Turning point in Little Rock Clinton to help mark anniversary of Ark. school's integration

September 25, 1997|By Carl M. Cannon | Carl M. Cannon,SUN NATIONAL STAFF

WASHINGTON -- Bill Clinton was born into a world where Arkansas state law and regional custom required whites and blacks to attend different schools, swimming pools, clubs, even churches.

He was no revolutionary, but those who knew him say that as a child and young man, Clinton was deeply troubled by the racial code of the Old South. Today, in his self-appointed role as moderator of a "national conversation" on race, the president will return home to commemorate a turning point in that era -- the forced integration of Little Rock Central High School.

Many believe that this is a role he has prepared for all his life.

"It's just so natural with him," said Ralph Neas, former head of the Leadership Conference on Civil Rights. "This has always been his top priority. In fact, he's said it himself: It's the primary reason he went into public service."

Today, in his second major address on the subject since spring, Clinton will mark the 40th anniversary of integration at Central High, a step that was achieved uneasily, at gunpoint, after President Dwight D. Eisenhower had called in federal troops to enforce a court order to integrate. Gov. Orval E. Faubus had defied the order and called out the Arkansas National Guard to help resist it.

"I will try to focus our nation on a haunting but hopeful moment in our country's struggle to make America the nation live up to America the idea," Clinton said yesterday. "A day 40 years ago when nine brave African-American boys and girls, shielded from a hateful crowd by Army paratroopers, walked through the doors at Little Rock Central High School for the first time."

Today, all nine of those students will come home to attend the ceremony and will re-stage their entry into the building.

"His mother told me that when they watched [the white resistance] on television, he said, 'You know, Mom, this is wrong' " recalled Thomas S. Williamson Jr., an African-American who became friends with Clinton at Oxford. "He was 11 years old."

At Central High, which is now 58 percent black, the president will be introduced by Fatima J. McKindra, who was the first African-American girl to serve as student body president. Ernest Green, now a manager at Lehman Bothers and a friend of Clinton, will speak on behalf of himself and the eight other students who integrated the school on Sept. 25, 1957.

Clinton is expected to use the occasion to warn that recent court decisions and referendums restricting affirmative action risk undoing the huge gains made by African-Americans in higher education in the past 40 years.

"There are still a lot of doors we have to open," he said yesterday. "There are still some doors we have to open wider. And now, unfortunately, there are some doors we've got to work hard to keep from being shut again."

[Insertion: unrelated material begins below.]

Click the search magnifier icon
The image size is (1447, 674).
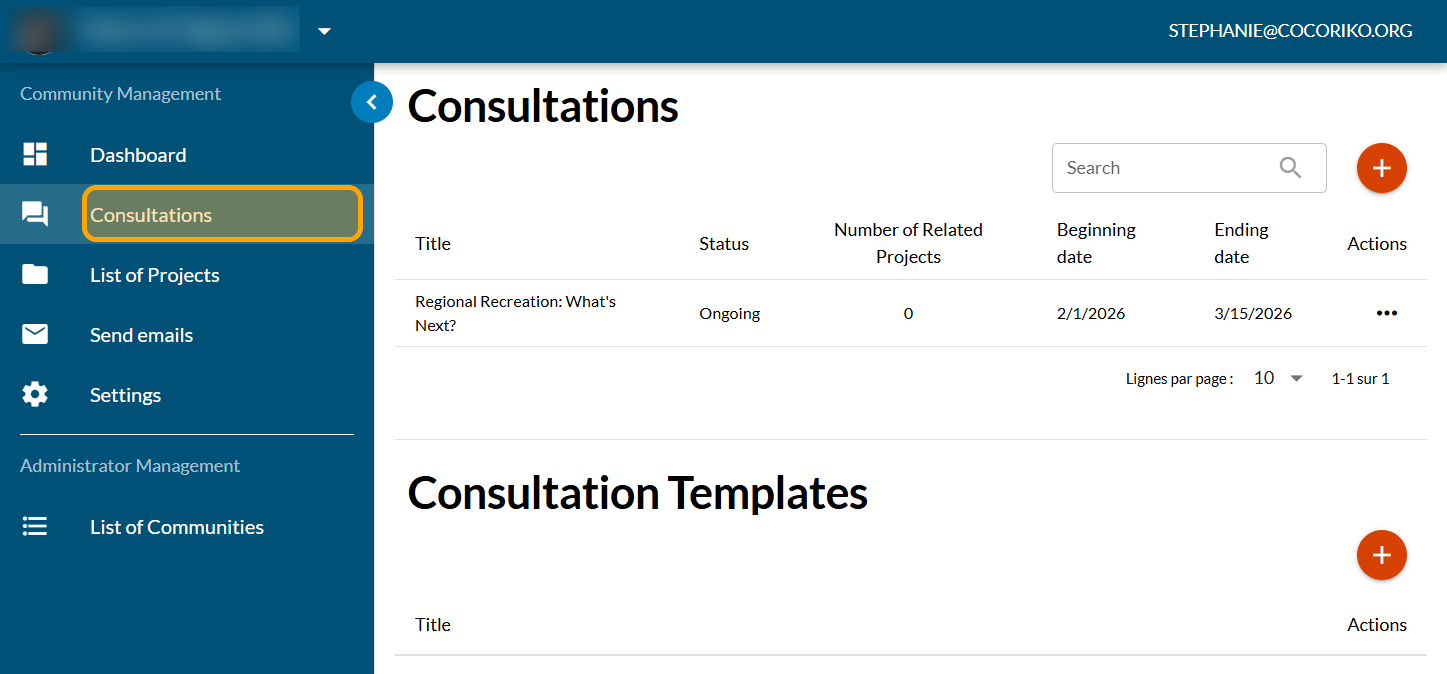point(1291,168)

For the president, this is hardly a new crusade. At age 16, Clinton was selected to be an Arkansas delegate to Boys Nation, a program in Washington sponsored by the American Legion. There, he was one of three Deep South delegates to lobby for an integration plank. The language of that plank, related in "First in His Class," David Maraniss' biography of Clinton, resonates even today.

"Racial discrimination is a cancerous disease and must be eliminated," Clinton's group wrote. "But legislation alone cannot change the hearts of men. Education is the primary tool."

The need to counter the dark impulses of the human heart was a theme invoked by Clinton both in his second inaugural address and in his remarks June 14, when, in a university commencement speech in California, he launched his current race initiative.

"He always knew his own heart was in the right place," said Williamson, who noted that as a young black man, he was struck by Clinton's ease not just in accepting him but in discussing the role of race in their friendship.

As young men, Clinton and Williamson were so eager to challenge existing racial assumptions that when hitchhiking, they would sometimes reverse the roles expected of them. A car would stop, Williamson recalled, and he would jump in the front, sometimes ordering Clinton in the back. Clinton, acting subserviently, would comply meekly.

Clinton himself credits his grandfather for originally teaching him that basic humanity transcends racial lines. "I saw him treat everyone, black and white, with equal dignity and respect," Clinton wrote recently.

Thomas Campbell, another college friend of Clinton, recalls going with Clinton in 1968 to hear a race-baiting Arkansas gubernatorial candidate named "Justice Jim" Johnson speak. Afterward, Campbell was astonished to hear his 21-year-old friend walk up to Johnson and say flatly, "You make me ashamed to be from Arkansas."

"He was just always progressive on this issue," Campbell said.